The average price for OPEC’s basket of 12 reference crudes dipped 5¢ to $92.90/bbl on Jan. 21. So far in the first month of 2011, OPEC’s weekly basket price has averaged $92.58/bbl, compared with an average price of $77.45/bbl for all of 2010. CGES analysts said, “OPEC is once again denying that rising prices reflect market fundamentals, as it did in early 2008, setting the scene for higher prices if it does not act.”

However, James Zhang at Standard New York Securities Inc., the Standard Bank Group, said Jan. 24, “It is reported earlier today that the Saudi Arabian oil minister signaled OPEC may increase supply to meet growing demand.” Zhang said, “We agree with OPEC’s assessment that the global oil market is currently well supplied. However, we do not agree with the conclusion that no action should be taken [by] OPEC as long as inventories are high. To support price stability…OPEC should reiterate its intention to increase production, even though there is no immediate need, rather than reiterate its justifications for inaction.”

WTI-Brent spread
The spread between front-month contracts of West Texas Intermediate and North Sea Brent crude finished Jan. 21 with the price of WTI down $8.49/bbl from Brent. “Product cracks generally strengthened, while the term structure for WTI and for gas oil [on the IntercontinentalExchange Inc. (ICE)] weakened slightly,” Zhang said. The front-month WTI contract was down by $2.43/bbl net during last week, “while front-month Brent weakened only $1.08/bbl, after it hit a new 28-month high on Jan. 14,” he said.

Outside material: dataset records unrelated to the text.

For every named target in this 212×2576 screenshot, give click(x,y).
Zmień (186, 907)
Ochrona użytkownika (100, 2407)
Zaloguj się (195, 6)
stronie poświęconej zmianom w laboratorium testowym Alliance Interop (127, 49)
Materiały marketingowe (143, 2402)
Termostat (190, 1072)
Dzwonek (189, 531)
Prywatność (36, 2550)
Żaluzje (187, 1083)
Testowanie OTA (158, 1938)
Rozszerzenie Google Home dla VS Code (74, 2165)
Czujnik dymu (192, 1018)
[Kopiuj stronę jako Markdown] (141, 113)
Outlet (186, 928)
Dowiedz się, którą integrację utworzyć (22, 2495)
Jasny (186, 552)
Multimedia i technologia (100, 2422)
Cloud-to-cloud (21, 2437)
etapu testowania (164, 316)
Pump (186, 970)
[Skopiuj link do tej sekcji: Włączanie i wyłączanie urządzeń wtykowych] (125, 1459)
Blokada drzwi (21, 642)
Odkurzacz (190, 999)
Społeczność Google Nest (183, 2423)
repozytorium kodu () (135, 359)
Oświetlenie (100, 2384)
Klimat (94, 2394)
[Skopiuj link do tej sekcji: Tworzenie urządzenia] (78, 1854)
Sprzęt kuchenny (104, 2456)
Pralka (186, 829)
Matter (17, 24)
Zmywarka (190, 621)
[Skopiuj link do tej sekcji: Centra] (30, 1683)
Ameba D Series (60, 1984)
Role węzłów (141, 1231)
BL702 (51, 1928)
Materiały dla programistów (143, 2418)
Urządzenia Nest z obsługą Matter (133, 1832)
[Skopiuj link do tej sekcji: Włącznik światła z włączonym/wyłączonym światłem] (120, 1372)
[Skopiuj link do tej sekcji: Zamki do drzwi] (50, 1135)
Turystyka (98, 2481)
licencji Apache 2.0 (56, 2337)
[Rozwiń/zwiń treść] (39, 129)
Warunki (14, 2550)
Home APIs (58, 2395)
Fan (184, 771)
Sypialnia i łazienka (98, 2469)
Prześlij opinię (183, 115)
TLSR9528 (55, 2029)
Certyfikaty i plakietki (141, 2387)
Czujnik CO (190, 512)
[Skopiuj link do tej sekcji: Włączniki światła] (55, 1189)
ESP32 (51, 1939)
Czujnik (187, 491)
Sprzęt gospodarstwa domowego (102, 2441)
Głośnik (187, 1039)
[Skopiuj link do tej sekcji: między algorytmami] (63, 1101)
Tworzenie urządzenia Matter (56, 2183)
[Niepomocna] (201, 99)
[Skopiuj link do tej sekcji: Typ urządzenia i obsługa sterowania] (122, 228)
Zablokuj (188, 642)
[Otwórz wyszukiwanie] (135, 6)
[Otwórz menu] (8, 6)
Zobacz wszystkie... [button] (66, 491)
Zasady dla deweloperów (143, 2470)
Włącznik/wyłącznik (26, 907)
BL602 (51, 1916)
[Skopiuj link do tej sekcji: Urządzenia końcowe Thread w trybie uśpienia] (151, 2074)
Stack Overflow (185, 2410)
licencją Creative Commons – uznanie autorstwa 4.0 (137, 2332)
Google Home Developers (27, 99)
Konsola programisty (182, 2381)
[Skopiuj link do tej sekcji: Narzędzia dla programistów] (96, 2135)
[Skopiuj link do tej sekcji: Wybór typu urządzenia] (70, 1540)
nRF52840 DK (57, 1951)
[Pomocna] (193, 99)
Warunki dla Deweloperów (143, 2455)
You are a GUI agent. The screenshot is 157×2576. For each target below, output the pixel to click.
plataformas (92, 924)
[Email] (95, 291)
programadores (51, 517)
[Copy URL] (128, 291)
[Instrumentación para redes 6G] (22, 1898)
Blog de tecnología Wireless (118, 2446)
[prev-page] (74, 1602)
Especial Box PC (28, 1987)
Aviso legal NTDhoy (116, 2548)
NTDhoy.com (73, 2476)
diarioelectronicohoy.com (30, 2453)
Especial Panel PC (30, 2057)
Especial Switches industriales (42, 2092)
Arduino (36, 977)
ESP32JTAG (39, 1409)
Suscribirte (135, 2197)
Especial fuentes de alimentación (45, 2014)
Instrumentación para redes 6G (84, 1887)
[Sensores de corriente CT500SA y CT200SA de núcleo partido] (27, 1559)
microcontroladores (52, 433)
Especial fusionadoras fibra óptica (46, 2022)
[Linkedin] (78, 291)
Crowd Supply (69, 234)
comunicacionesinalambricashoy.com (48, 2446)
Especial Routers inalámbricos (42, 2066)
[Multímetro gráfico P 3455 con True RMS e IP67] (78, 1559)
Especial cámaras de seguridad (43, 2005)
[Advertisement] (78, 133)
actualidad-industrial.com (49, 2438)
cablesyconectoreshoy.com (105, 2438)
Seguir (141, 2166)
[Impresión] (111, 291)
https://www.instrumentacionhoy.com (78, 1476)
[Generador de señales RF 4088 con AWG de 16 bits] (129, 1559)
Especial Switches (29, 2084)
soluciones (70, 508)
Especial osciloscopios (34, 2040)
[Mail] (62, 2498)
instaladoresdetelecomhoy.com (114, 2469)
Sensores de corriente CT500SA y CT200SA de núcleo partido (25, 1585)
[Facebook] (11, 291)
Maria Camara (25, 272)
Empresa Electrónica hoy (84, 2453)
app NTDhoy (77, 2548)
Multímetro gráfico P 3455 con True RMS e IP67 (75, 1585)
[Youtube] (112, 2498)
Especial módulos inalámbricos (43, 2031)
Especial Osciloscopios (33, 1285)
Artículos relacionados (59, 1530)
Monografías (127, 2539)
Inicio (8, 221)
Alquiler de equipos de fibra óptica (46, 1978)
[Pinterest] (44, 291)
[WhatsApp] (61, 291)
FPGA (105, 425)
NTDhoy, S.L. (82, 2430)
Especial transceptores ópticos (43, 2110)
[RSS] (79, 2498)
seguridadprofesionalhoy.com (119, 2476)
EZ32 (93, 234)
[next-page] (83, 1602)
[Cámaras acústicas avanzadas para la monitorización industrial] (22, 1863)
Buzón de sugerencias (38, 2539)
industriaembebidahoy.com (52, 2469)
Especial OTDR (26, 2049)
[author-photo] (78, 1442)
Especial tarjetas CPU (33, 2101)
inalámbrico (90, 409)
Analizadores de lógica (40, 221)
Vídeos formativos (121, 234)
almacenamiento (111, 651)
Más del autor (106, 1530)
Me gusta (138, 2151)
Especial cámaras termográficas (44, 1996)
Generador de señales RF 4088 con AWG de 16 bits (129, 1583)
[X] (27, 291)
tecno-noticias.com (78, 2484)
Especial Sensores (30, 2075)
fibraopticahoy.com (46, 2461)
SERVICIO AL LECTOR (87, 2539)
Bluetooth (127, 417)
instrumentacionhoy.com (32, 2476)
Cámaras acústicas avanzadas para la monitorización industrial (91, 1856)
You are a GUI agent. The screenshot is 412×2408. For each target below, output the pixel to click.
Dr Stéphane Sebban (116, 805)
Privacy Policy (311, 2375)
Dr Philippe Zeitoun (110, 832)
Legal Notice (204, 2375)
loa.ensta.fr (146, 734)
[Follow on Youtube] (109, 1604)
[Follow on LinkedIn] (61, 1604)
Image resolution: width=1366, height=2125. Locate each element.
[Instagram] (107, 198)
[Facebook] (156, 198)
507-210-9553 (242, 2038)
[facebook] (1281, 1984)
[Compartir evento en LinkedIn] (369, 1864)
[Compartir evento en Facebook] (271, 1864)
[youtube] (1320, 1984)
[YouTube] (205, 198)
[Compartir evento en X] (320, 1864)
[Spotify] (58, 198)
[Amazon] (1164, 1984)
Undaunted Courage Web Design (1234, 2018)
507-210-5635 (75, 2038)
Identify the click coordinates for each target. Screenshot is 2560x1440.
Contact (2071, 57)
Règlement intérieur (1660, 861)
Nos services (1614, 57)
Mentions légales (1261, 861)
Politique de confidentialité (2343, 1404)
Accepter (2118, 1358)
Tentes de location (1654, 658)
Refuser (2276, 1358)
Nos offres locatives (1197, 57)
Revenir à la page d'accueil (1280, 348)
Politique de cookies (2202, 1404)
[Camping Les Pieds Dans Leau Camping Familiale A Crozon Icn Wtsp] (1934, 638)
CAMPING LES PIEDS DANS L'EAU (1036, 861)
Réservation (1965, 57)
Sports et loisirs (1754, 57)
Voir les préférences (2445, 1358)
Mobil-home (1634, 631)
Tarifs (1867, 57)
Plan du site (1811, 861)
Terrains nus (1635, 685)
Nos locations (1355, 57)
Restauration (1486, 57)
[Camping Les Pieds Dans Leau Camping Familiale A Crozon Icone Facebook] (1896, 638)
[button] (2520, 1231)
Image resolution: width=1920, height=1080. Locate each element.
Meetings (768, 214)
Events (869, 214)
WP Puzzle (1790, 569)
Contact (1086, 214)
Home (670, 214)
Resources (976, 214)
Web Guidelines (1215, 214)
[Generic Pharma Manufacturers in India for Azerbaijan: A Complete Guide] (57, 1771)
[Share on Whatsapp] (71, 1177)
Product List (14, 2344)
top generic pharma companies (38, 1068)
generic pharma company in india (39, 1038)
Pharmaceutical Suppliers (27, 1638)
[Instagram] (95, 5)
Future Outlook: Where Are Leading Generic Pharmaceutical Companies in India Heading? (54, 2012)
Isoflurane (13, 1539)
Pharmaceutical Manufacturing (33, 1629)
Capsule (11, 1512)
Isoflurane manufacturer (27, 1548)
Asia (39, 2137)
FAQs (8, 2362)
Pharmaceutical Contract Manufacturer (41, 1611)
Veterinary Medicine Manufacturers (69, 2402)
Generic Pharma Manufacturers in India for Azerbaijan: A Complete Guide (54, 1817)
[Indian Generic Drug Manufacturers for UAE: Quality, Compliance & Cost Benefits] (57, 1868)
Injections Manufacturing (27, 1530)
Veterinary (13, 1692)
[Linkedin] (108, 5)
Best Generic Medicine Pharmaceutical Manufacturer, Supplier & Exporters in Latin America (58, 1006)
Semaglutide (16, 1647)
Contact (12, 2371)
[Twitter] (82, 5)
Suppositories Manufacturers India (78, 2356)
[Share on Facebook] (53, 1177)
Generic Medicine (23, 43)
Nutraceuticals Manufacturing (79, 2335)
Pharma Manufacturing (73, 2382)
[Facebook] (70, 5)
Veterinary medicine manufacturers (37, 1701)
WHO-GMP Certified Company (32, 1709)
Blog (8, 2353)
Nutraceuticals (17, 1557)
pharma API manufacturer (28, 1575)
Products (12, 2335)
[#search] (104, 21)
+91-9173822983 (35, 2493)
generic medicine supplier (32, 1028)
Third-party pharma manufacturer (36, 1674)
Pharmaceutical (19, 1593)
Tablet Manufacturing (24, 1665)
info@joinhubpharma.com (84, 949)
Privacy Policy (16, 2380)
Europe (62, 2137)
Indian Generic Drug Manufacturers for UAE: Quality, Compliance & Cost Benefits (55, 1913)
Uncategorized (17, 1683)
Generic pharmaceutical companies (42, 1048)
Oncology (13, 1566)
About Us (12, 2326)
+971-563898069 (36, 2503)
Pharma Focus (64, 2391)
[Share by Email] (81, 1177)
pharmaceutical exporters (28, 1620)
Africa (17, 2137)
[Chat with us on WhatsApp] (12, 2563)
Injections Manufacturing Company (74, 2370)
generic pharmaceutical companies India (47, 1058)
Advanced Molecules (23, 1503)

Olivier Jakob at Petromatrix, Zug, Switzerland, reiterated, “There is in our opinion nothing abnormal with WTI being at a discount to Brent (something that we have called to happen on a structural basis all of last year), but our opinion remains that the current Brent premium to WTI will have an impact on future physical flows that will work against the sustainability of the current futures premium.”

Jakob said, “We cannot associate the strength of Brent futures vs. WTI with Europe running out of crude oil, given that cash crude (including Forties) was offered at lower premiums to dated during the week; we also cannot associate it with enough weakness in WTI given that if there is a contango in WTI, there is not yet the super-contango that has given in the past a wide discount of WTI to Brent.”

Zhang said, “In the financial markets, it appeared that concerns over Chinese monetary policy were setting the tone last week, which sent the prices of many risky asset classes lower, including the oil price. However, the US continued to report generally better-than-expected macroeconomic data.”

Energy prices
The new front-month March contract for benchmark US light, sweet crudes dropped 48¢ to $89.11/bbl Jan. 21 on the New York Mercantile Exchange. The April contract lost 33¢ to $90.63/bbl. On the US spot market, WTI at Cushing, Okla., fell 75¢ to $88.11/bbl as that market tried to get back in pace with the new futures market price. Heating oil for February delivery increased 2.76¢ to $2.65¢/gal on NYMEX. Reformulated blend stock for oxygenate blending for the same month gained 3.64¢ to $2.46/gal.

The February natural gas contract climbed 4.1¢ to $4.74/MMbtu on NYMEX. On the US spot market, gas at Henry Hub, La., escalated by 12¢ to $4.73/MMbtu.

In London, the March IPE contract for North Sea Brent crude rose $1.02 to $97.60/bbl. Gas oil for February increased $7.75 to $814/tonne.